- Exercise data
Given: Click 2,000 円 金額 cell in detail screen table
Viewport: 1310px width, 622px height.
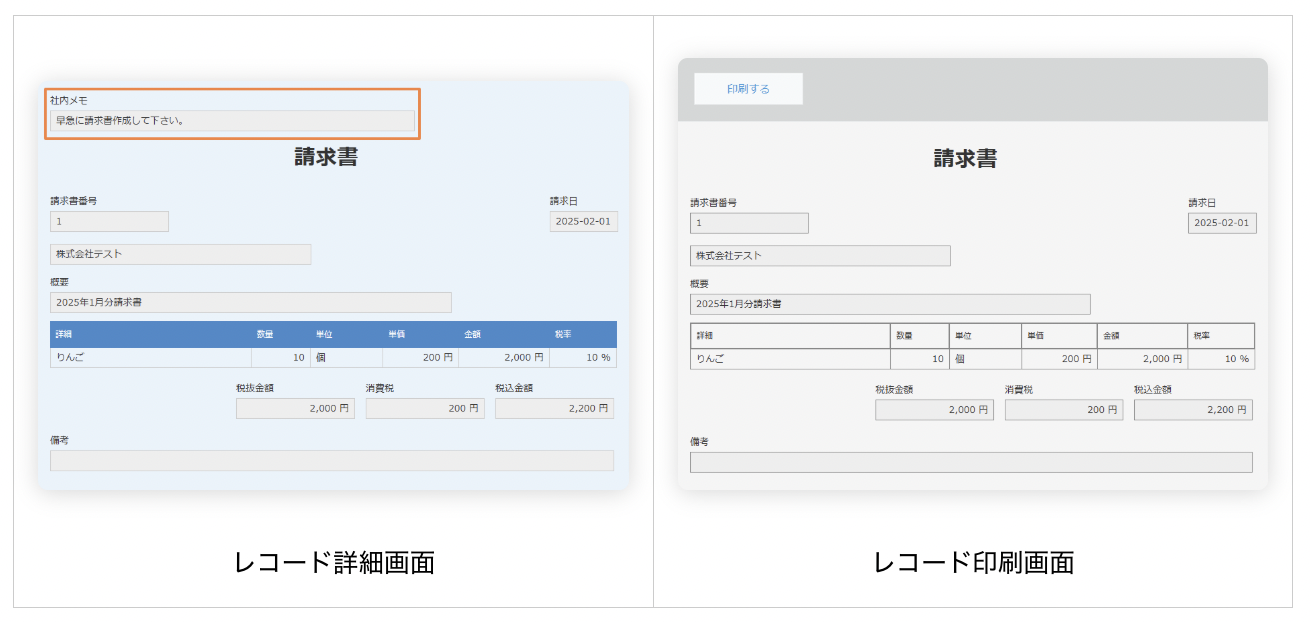Looking at the screenshot, I should (x=503, y=358).
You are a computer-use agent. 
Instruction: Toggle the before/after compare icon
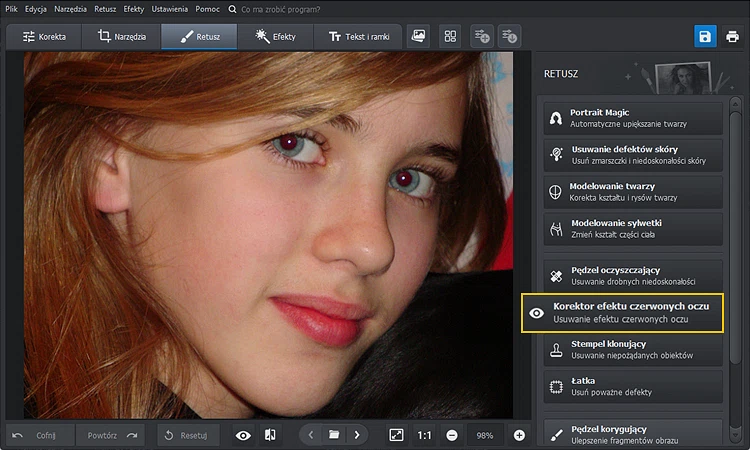click(x=270, y=435)
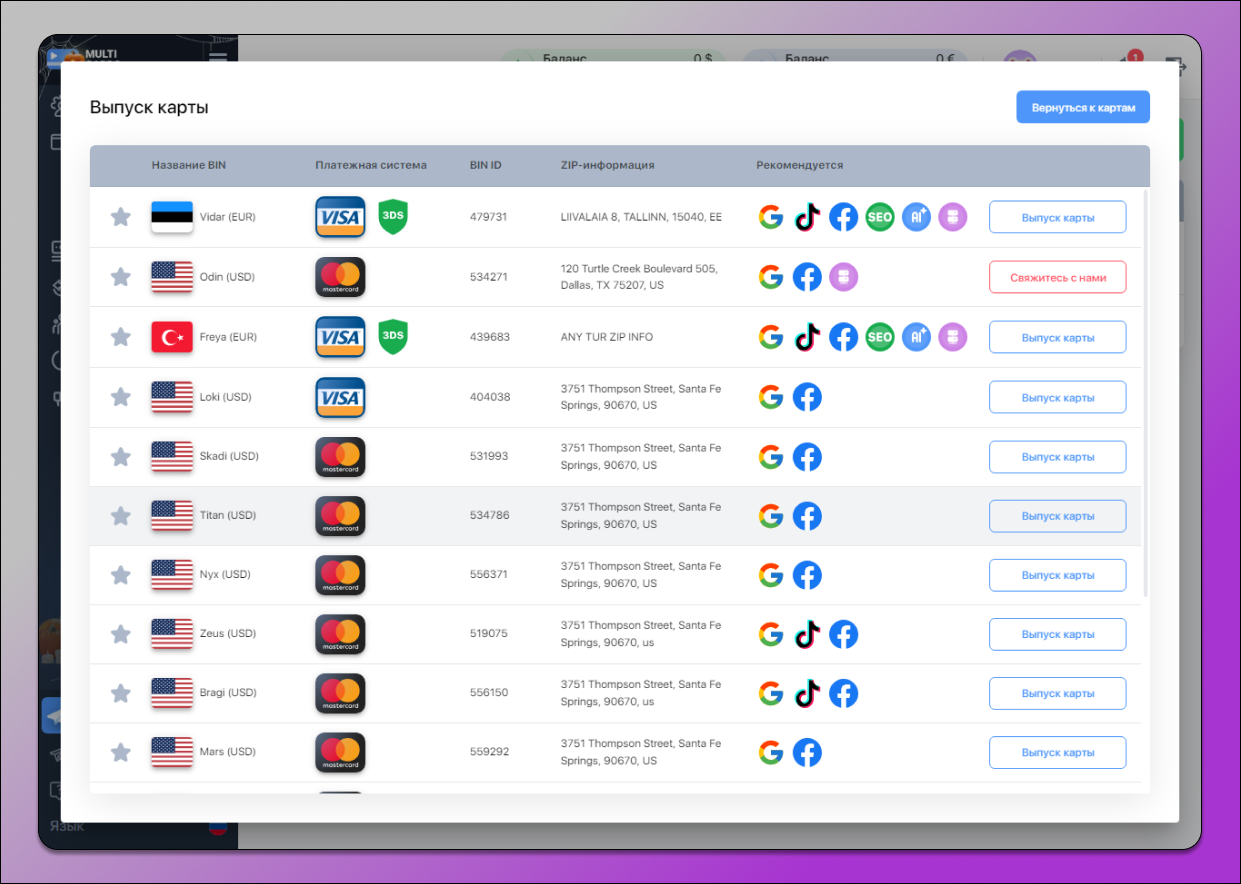
Task: Click the TikTok icon in Vidar row
Action: point(807,217)
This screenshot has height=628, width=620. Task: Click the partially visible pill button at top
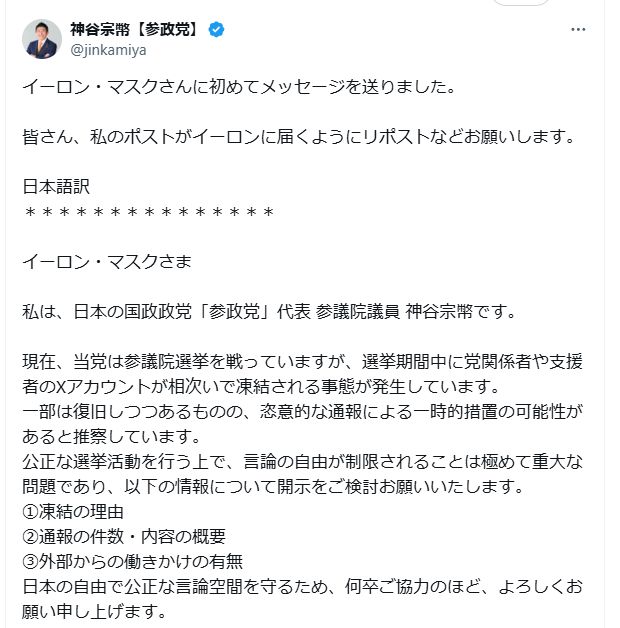(x=521, y=2)
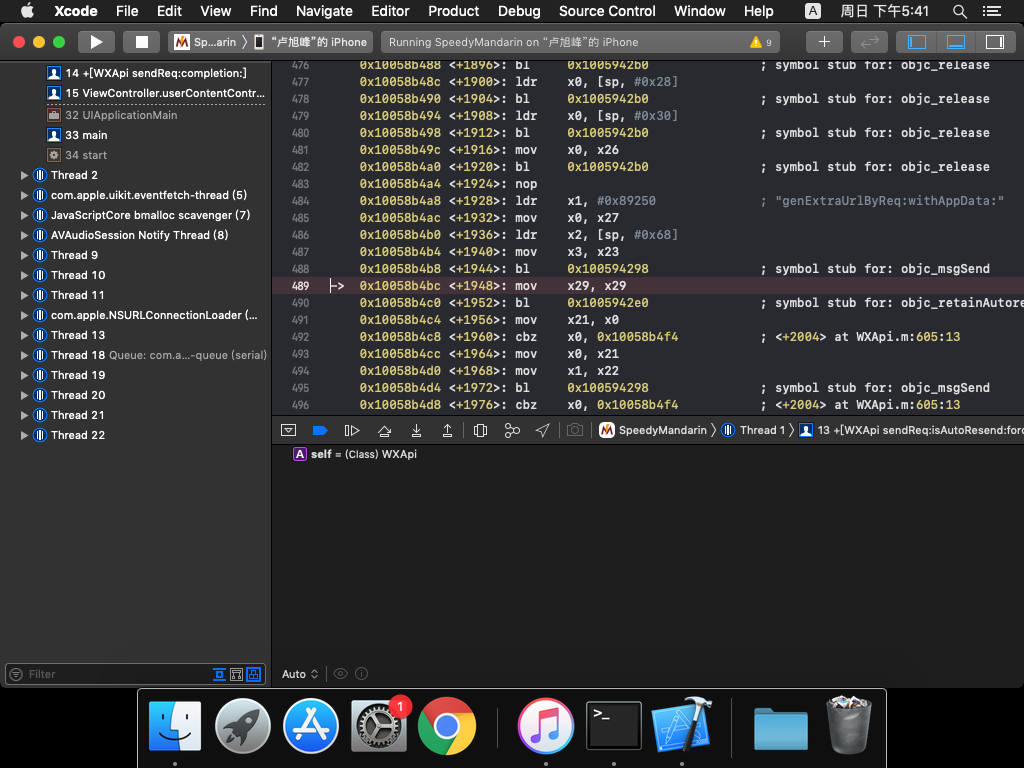Toggle the breakpoints activation button
This screenshot has height=768, width=1024.
pyautogui.click(x=320, y=430)
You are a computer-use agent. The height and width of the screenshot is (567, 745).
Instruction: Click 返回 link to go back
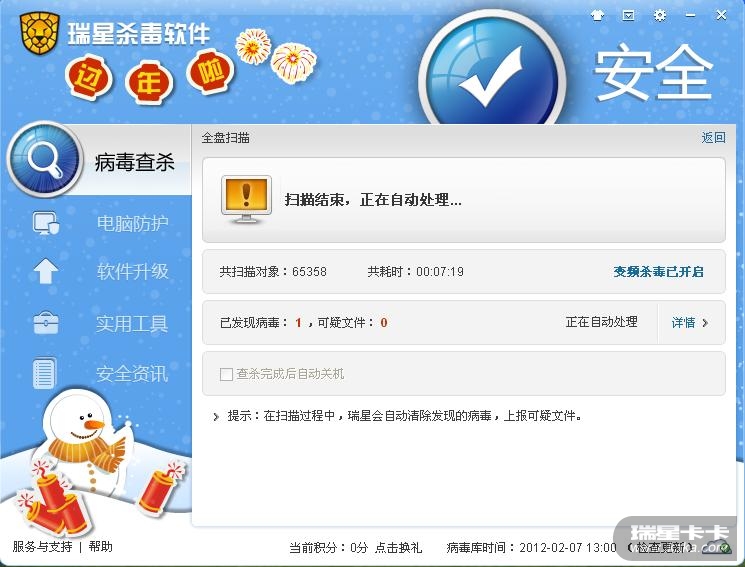pos(713,138)

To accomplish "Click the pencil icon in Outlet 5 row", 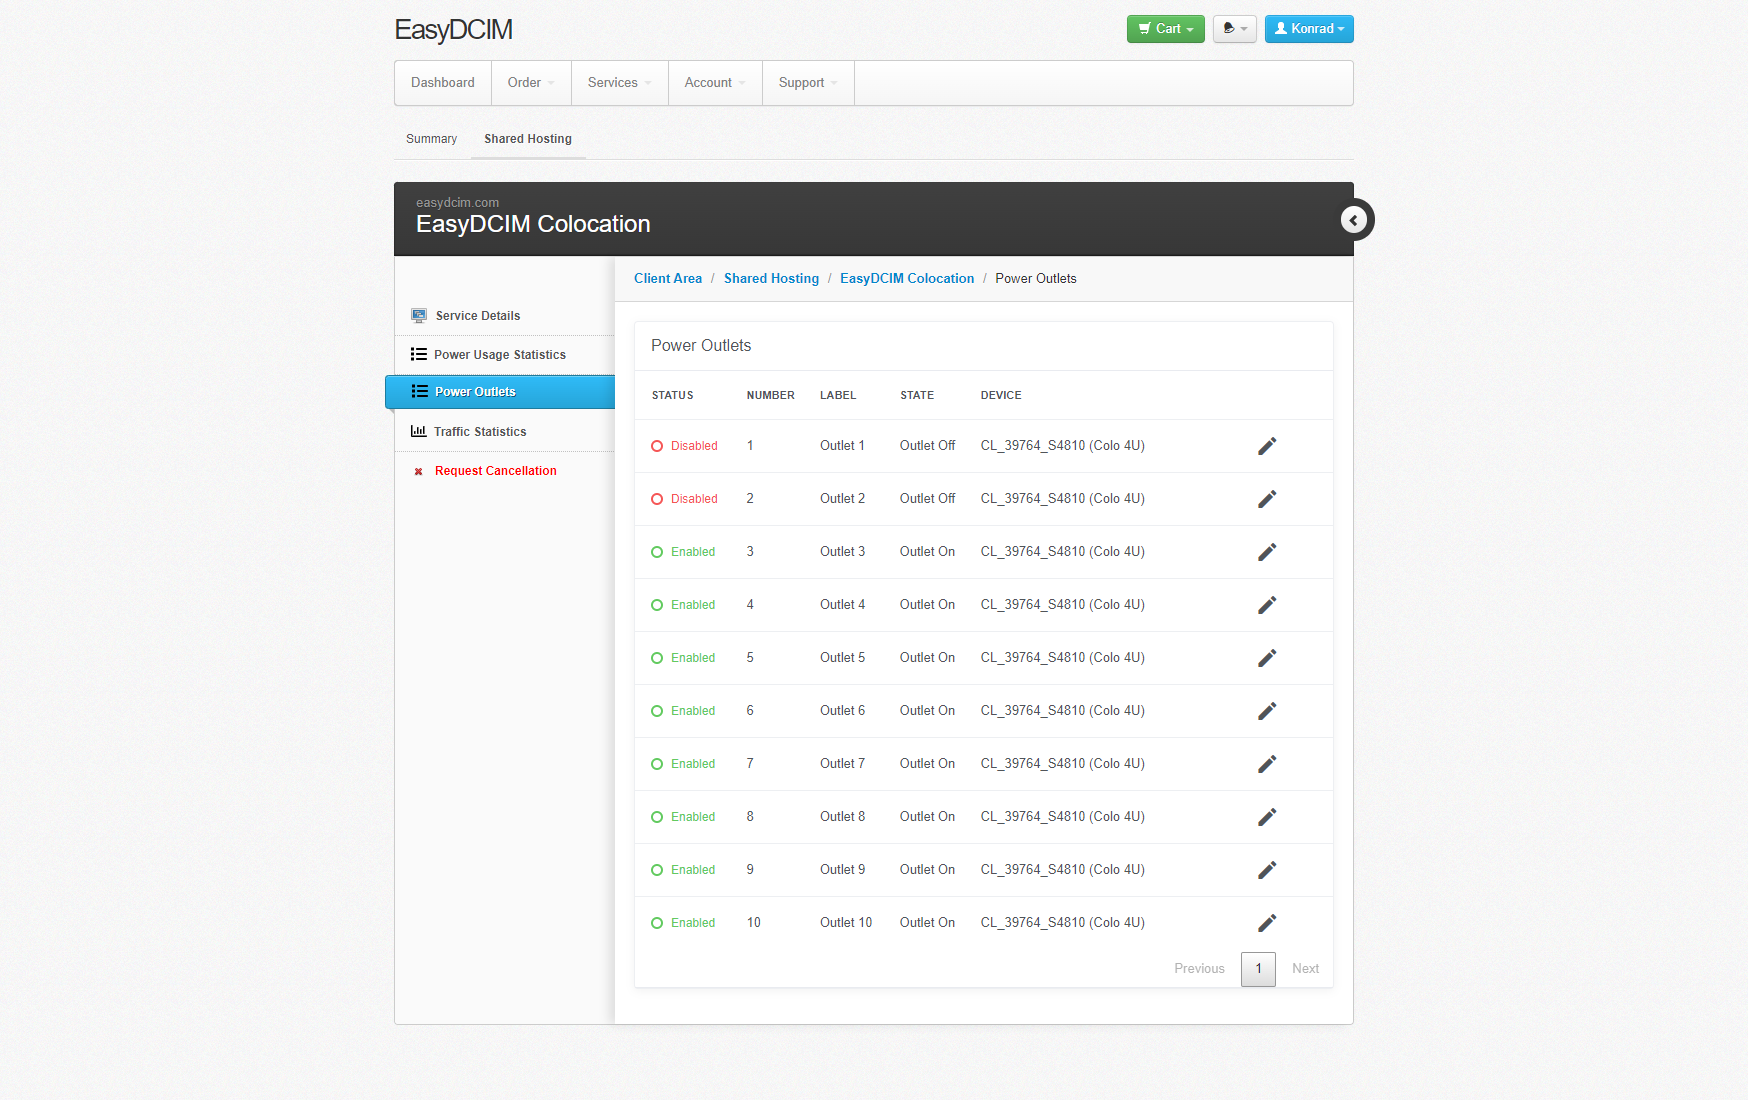I will (1266, 658).
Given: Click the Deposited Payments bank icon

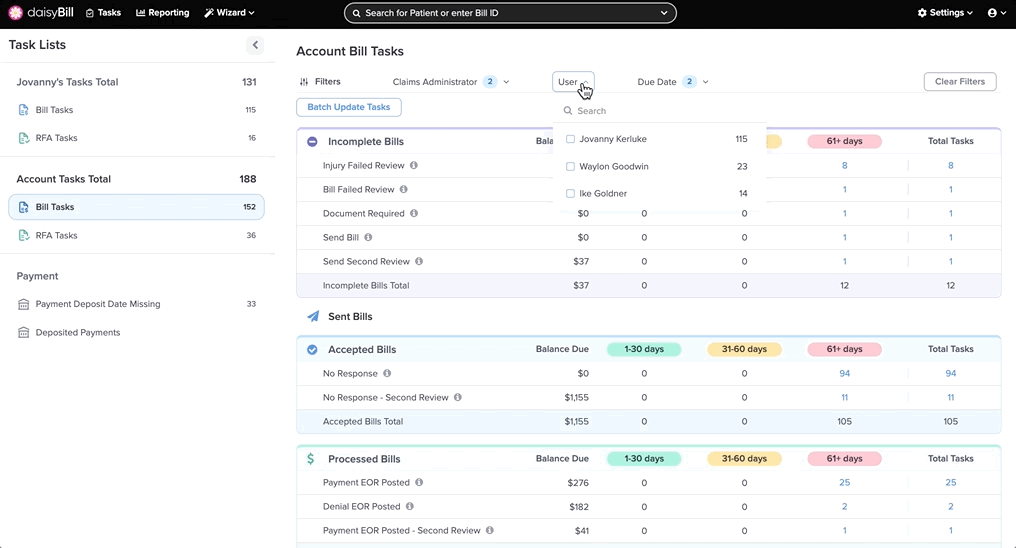Looking at the screenshot, I should click(x=24, y=333).
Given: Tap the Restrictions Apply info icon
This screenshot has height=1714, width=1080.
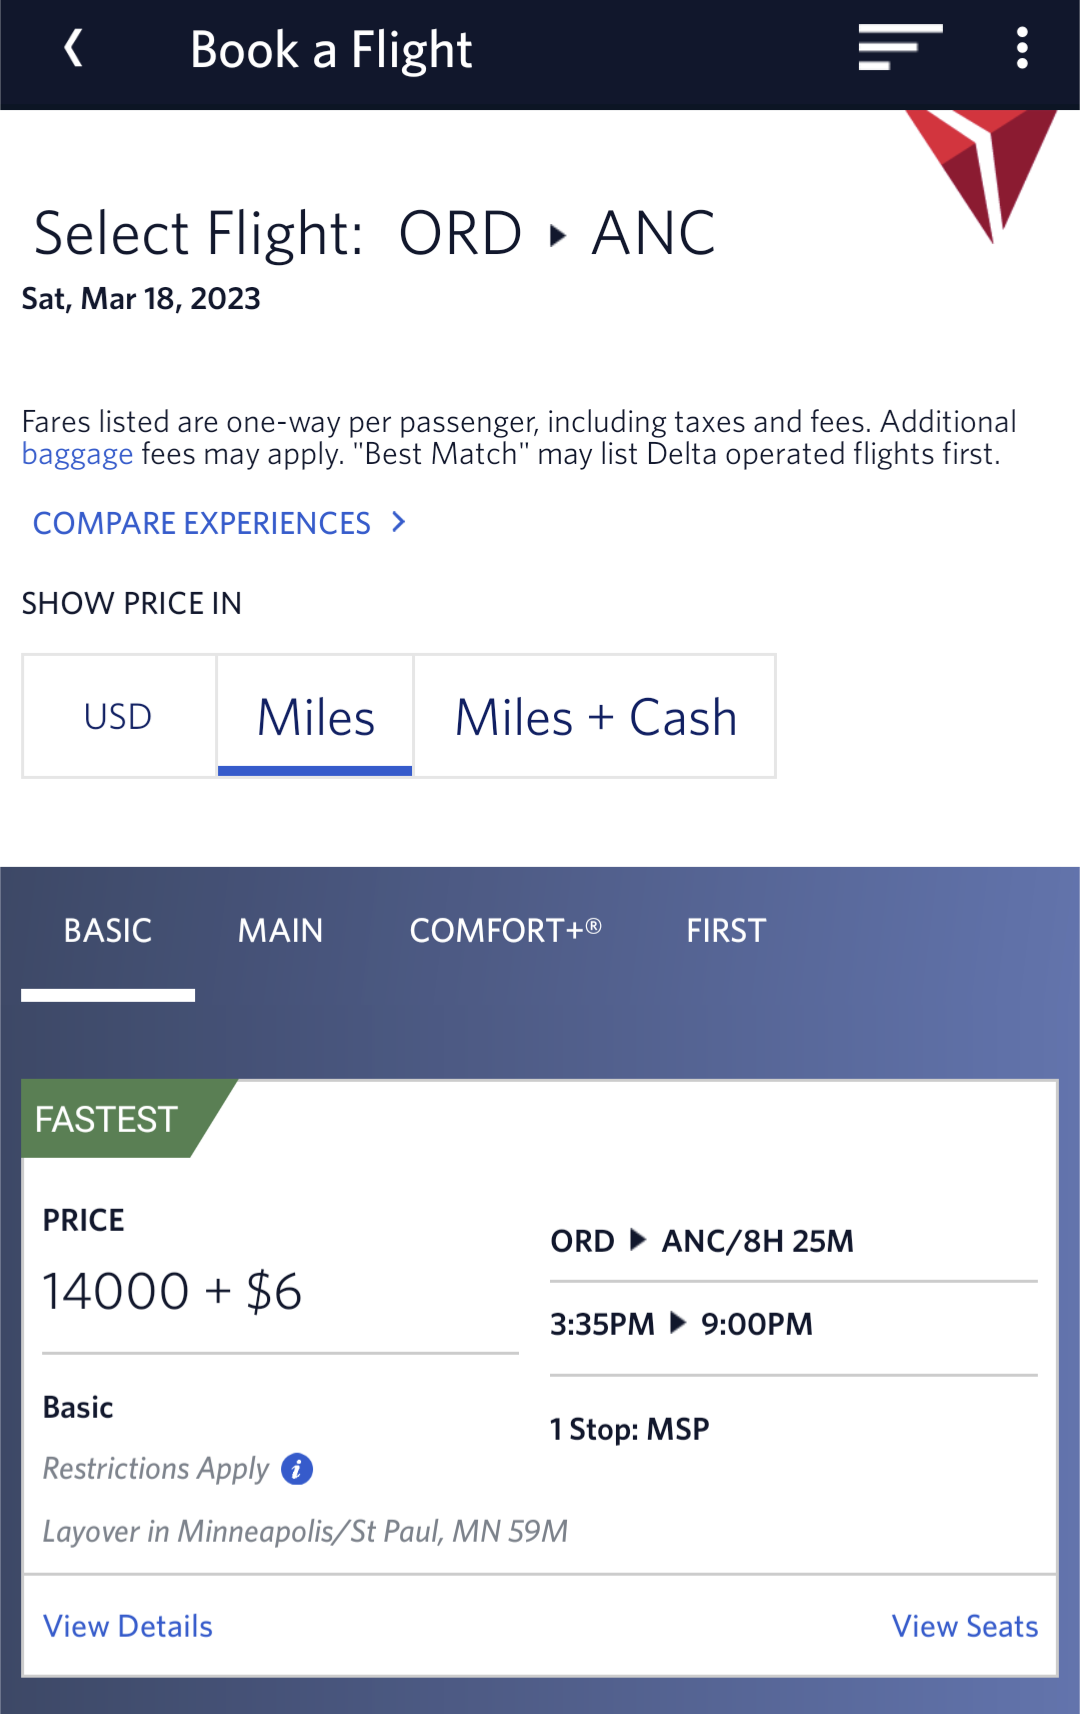Looking at the screenshot, I should pyautogui.click(x=297, y=1469).
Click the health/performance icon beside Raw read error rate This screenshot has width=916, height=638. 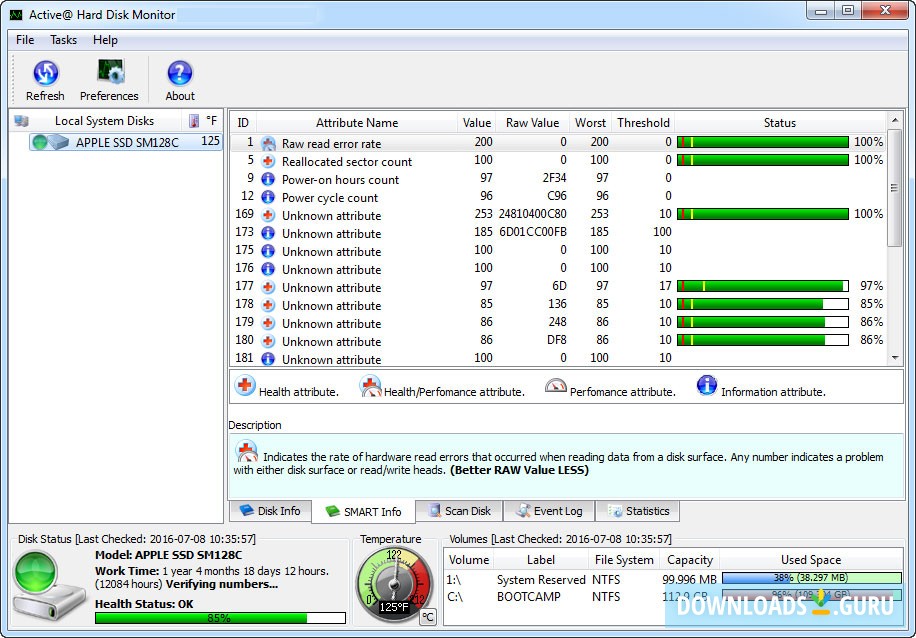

- Exercise brief
Every line of the entries above that includes "computer" should be copied.

- Answer for this exercise
You are a computer-use agent. 
You are a computer-use agent. The height and width of the screenshot is (567, 745).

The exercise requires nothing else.